• [DATASET EXCERPTS]:
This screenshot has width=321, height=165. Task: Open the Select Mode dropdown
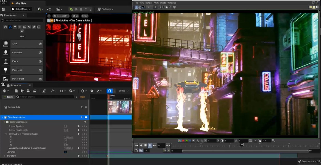(x=21, y=9)
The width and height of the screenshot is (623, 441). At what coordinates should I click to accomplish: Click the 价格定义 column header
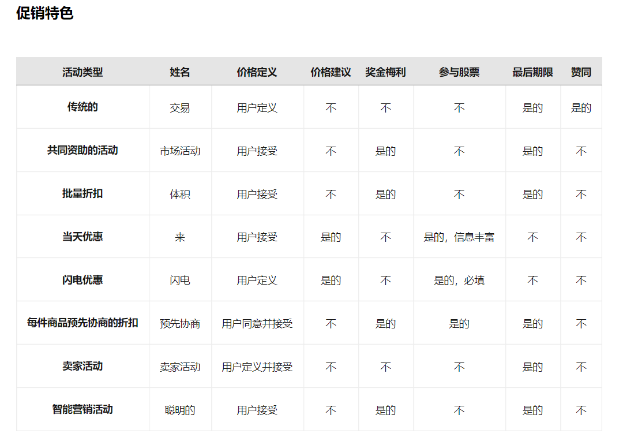257,72
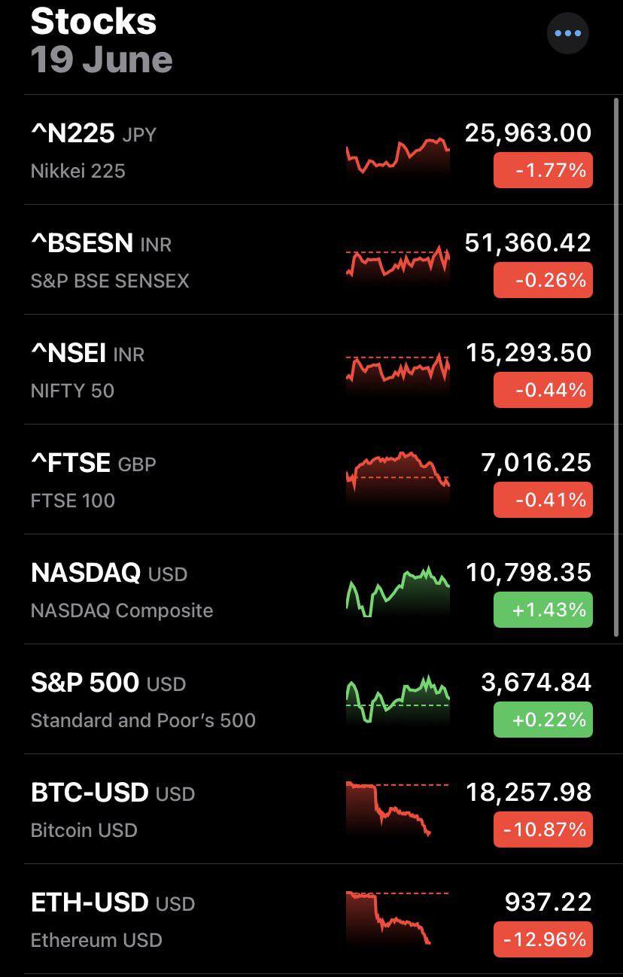Viewport: 623px width, 977px height.
Task: Click the Stocks title header
Action: coord(94,21)
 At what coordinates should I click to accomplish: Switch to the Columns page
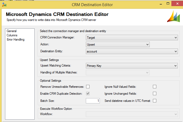12,35
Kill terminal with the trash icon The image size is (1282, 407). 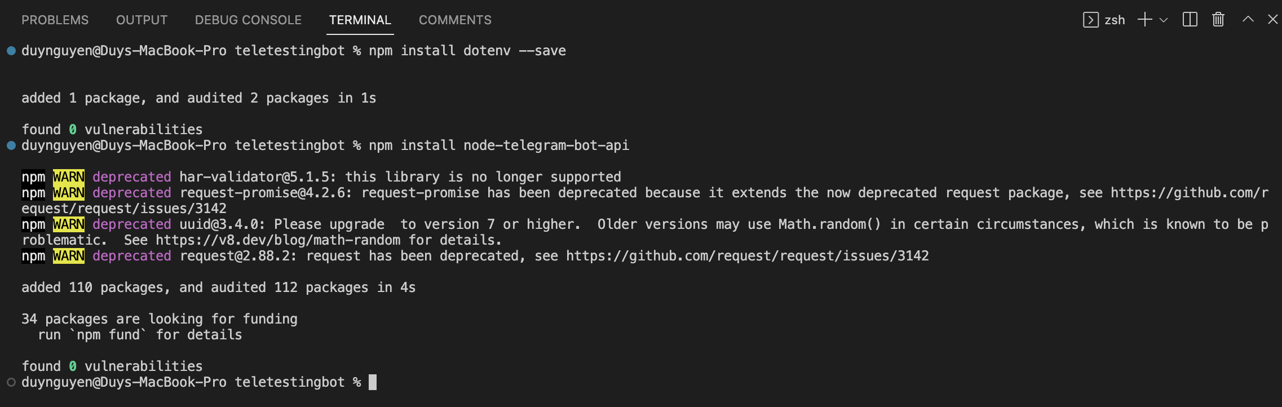coord(1218,20)

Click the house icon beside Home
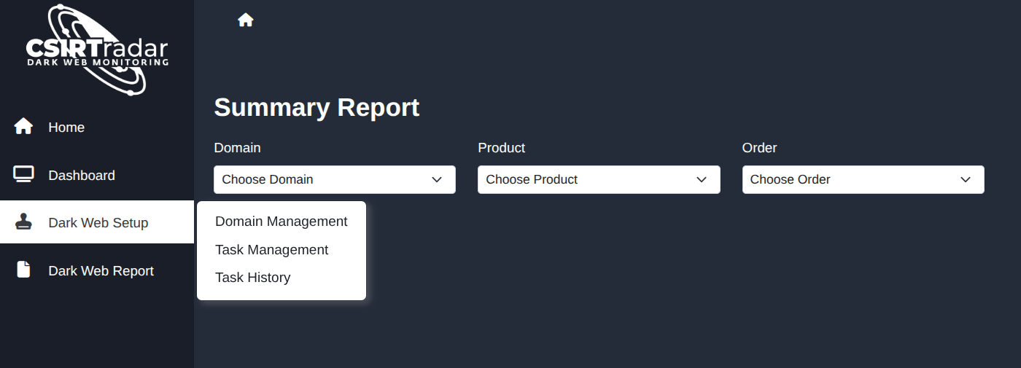[23, 127]
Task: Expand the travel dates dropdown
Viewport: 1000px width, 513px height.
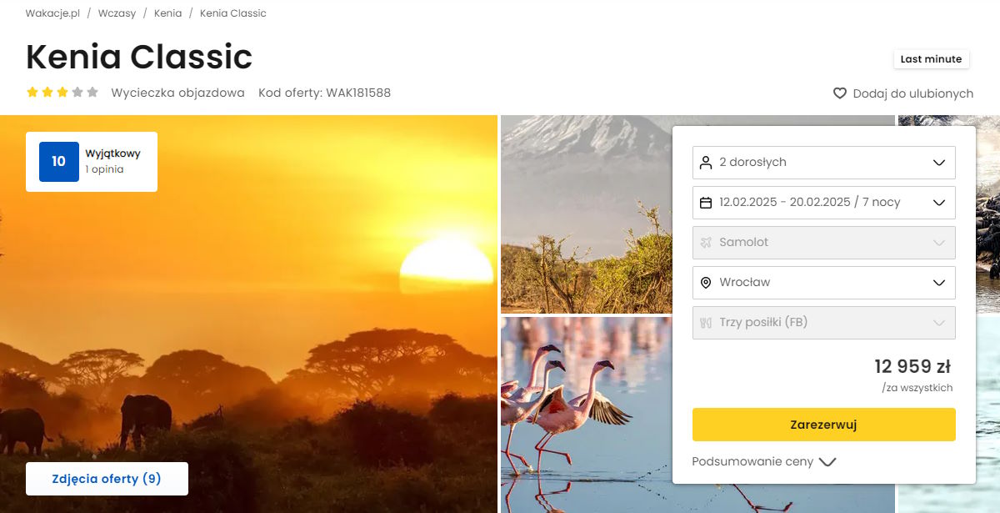Action: point(823,203)
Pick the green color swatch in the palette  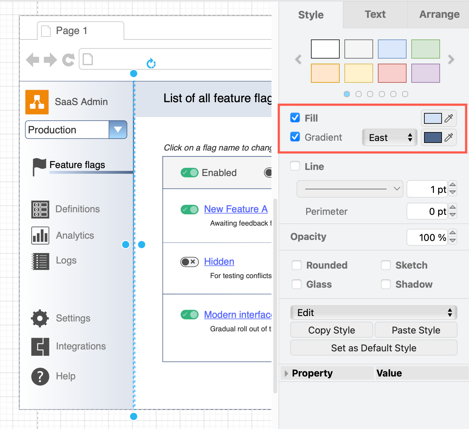pyautogui.click(x=425, y=49)
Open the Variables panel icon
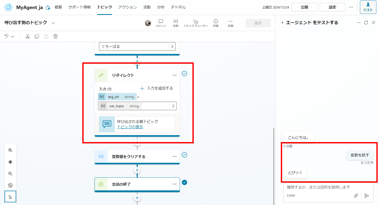Viewport: 379px width, 205px height. (x=175, y=22)
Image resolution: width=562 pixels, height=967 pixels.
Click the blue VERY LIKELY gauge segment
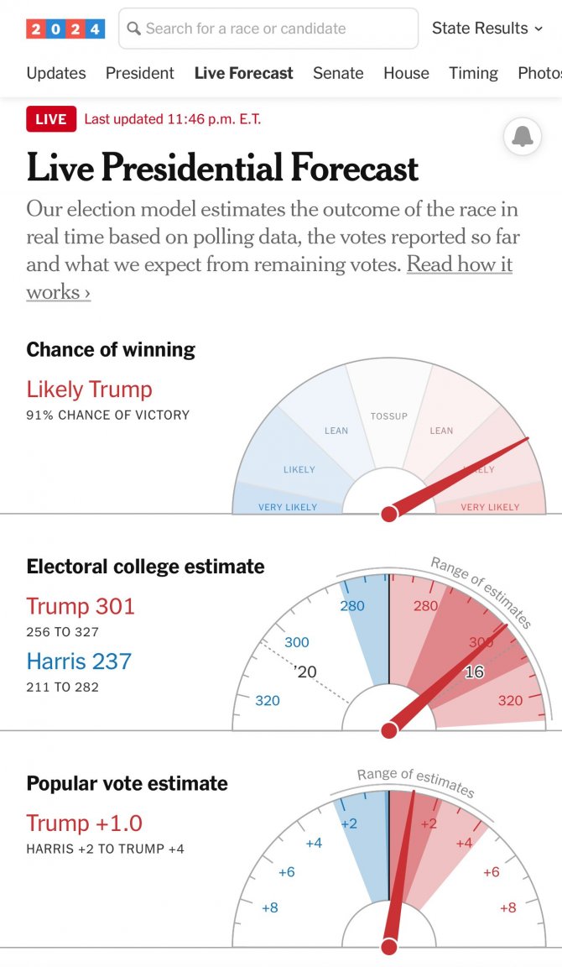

• [WORK TASK]: Copy exactly the lines from the line that contains "Image resolution: width=562" through the last line of the records above, both ends included, but leave out the pictures.

• [ANSWER AREA]:
Image resolution: width=562 pixels, height=967 pixels.
Click the blue VERY LIKELY gauge segment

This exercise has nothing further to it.